Segment Open
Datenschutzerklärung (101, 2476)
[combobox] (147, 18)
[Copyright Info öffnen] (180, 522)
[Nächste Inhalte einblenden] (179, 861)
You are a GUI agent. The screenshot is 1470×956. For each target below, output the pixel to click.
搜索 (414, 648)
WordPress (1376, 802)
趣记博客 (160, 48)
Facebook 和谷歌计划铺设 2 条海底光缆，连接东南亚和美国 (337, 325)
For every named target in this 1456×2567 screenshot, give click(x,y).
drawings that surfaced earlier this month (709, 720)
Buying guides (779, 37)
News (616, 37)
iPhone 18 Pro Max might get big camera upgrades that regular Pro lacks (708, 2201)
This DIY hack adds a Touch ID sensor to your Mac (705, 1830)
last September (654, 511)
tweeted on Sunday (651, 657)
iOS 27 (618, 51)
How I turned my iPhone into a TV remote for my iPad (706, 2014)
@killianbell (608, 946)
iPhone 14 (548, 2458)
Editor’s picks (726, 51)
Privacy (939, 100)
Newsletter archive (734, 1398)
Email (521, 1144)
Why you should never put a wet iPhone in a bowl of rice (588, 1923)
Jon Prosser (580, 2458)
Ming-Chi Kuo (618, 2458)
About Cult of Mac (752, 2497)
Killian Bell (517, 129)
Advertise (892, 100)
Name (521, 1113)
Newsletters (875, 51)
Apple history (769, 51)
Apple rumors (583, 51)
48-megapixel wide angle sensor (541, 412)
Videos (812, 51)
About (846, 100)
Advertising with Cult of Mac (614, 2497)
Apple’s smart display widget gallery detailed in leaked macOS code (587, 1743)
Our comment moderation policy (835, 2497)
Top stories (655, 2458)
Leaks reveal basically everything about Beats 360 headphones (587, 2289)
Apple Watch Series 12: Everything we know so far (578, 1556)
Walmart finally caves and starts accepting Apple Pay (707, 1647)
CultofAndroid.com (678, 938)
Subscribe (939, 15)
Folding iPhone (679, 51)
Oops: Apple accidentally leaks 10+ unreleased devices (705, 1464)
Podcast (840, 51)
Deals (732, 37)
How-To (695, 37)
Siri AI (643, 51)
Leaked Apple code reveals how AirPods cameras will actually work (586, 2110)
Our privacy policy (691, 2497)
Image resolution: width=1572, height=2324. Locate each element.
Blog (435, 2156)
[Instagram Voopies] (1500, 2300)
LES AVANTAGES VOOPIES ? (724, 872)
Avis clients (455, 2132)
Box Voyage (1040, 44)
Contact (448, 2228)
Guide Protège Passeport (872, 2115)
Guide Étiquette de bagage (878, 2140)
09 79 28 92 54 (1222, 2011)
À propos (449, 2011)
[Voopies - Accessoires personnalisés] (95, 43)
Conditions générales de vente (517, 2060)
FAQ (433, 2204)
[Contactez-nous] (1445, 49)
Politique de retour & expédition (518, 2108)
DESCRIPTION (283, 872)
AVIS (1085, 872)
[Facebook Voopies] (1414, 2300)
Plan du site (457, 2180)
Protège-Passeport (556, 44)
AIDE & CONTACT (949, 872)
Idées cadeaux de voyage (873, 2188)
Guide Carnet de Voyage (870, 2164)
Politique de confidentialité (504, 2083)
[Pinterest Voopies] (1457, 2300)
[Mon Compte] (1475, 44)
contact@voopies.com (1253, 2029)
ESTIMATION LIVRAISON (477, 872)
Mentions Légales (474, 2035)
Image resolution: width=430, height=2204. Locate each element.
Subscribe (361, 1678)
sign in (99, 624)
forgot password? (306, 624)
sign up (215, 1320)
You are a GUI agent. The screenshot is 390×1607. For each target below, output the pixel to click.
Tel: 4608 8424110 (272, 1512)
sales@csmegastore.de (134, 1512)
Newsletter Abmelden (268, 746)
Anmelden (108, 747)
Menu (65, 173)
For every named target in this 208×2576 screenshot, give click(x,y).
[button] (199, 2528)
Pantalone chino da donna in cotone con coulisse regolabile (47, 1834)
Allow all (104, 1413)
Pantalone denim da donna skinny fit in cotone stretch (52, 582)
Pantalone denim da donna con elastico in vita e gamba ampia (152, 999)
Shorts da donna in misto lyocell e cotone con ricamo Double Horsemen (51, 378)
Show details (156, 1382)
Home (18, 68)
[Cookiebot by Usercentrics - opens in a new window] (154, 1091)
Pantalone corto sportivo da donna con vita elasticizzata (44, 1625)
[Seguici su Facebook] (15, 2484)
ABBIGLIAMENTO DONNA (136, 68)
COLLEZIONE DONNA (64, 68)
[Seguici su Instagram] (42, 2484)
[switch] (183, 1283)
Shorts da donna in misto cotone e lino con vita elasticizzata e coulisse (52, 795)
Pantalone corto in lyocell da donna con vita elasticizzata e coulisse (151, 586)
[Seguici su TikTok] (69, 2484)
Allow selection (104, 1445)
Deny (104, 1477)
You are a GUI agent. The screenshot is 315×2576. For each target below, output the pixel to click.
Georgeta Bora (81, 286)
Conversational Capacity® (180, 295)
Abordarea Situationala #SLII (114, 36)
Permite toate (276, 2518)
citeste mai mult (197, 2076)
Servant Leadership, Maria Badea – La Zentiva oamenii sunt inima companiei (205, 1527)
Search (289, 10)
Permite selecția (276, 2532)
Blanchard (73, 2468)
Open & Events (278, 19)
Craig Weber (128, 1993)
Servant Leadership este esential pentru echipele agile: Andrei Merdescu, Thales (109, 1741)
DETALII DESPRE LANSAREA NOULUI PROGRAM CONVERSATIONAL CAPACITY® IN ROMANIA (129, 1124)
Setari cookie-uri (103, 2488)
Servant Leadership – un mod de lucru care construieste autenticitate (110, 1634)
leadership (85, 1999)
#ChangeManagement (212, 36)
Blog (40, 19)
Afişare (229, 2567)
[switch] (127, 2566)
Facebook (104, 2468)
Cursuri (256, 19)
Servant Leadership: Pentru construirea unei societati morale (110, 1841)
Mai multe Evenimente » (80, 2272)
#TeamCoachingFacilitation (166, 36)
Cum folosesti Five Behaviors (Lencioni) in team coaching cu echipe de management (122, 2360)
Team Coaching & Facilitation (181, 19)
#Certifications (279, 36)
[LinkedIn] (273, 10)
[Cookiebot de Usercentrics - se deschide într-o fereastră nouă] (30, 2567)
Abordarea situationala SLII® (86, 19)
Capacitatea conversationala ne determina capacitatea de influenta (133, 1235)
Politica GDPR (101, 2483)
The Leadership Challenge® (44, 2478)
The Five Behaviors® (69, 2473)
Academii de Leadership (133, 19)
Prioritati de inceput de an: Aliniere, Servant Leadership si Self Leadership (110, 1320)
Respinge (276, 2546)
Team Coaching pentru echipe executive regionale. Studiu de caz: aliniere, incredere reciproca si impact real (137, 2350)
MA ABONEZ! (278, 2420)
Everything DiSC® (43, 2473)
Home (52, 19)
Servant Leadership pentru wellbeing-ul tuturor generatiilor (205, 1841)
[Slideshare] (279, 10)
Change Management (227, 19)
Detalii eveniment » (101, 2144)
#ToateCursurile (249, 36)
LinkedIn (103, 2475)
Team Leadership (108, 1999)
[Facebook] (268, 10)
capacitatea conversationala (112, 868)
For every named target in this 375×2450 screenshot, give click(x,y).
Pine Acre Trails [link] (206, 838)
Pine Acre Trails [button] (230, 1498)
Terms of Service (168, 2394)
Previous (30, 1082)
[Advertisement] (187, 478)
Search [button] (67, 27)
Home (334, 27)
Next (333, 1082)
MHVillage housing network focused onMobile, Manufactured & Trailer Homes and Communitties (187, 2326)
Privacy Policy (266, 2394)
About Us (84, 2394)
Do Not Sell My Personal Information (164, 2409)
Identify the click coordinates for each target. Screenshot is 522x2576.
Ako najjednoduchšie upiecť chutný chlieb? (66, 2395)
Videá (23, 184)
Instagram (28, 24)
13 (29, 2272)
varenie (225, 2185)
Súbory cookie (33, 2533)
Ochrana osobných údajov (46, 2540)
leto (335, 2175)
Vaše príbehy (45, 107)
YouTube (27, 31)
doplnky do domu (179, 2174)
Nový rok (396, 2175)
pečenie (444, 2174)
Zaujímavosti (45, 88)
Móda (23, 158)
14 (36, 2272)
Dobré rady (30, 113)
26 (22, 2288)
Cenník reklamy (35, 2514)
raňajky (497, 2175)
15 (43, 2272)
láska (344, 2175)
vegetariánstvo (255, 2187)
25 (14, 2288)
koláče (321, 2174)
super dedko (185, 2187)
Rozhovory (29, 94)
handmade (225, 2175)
Segment Closed
- **Exercise aim**
Repeat each line of the data above, exactly as it appears, from the first through the line that contains "Videos (812, 51)".

- **Solved problem**
Datenschutzerklärung (101, 2476)
[combobox] (147, 18)
[Copyright Info öffnen] (180, 522)
[Nächste Inhalte einblenden] (179, 861)
You are a GUI agent. The screenshot is 1470×956. For each target below, output the pixel to click.
搜索 (414, 648)
WordPress (1376, 802)
趣记博客 (160, 48)
Facebook 和谷歌计划铺设 2 条海底光缆，连接东南亚和美国 (337, 325)
For every named target in this 1456×2567 screenshot, give click(x,y).
drawings that surfaced earlier this month (709, 720)
Buying guides (779, 37)
News (616, 37)
iPhone 18 Pro Max might get big camera upgrades that regular Pro lacks (708, 2201)
This DIY hack adds a Touch ID sensor to your Mac (705, 1830)
last September (654, 511)
tweeted on Sunday (651, 657)
iOS 27 (618, 51)
How I turned my iPhone into a TV remote for my iPad (706, 2014)
@killianbell (608, 946)
iPhone 14 (548, 2458)
Editor’s picks (726, 51)
Privacy (939, 100)
Newsletter archive (734, 1398)
Email (521, 1144)
Why you should never put a wet iPhone in a bowl of rice (588, 1923)
Jon Prosser (580, 2458)
Ming-Chi Kuo (618, 2458)
About Cult of Mac (752, 2497)
Killian Bell (517, 129)
Advertise (892, 100)
Name (521, 1113)
Newsletters (875, 51)
Apple history (769, 51)
Apple rumors (583, 51)
48-megapixel wide angle sensor (541, 412)
Videos (812, 51)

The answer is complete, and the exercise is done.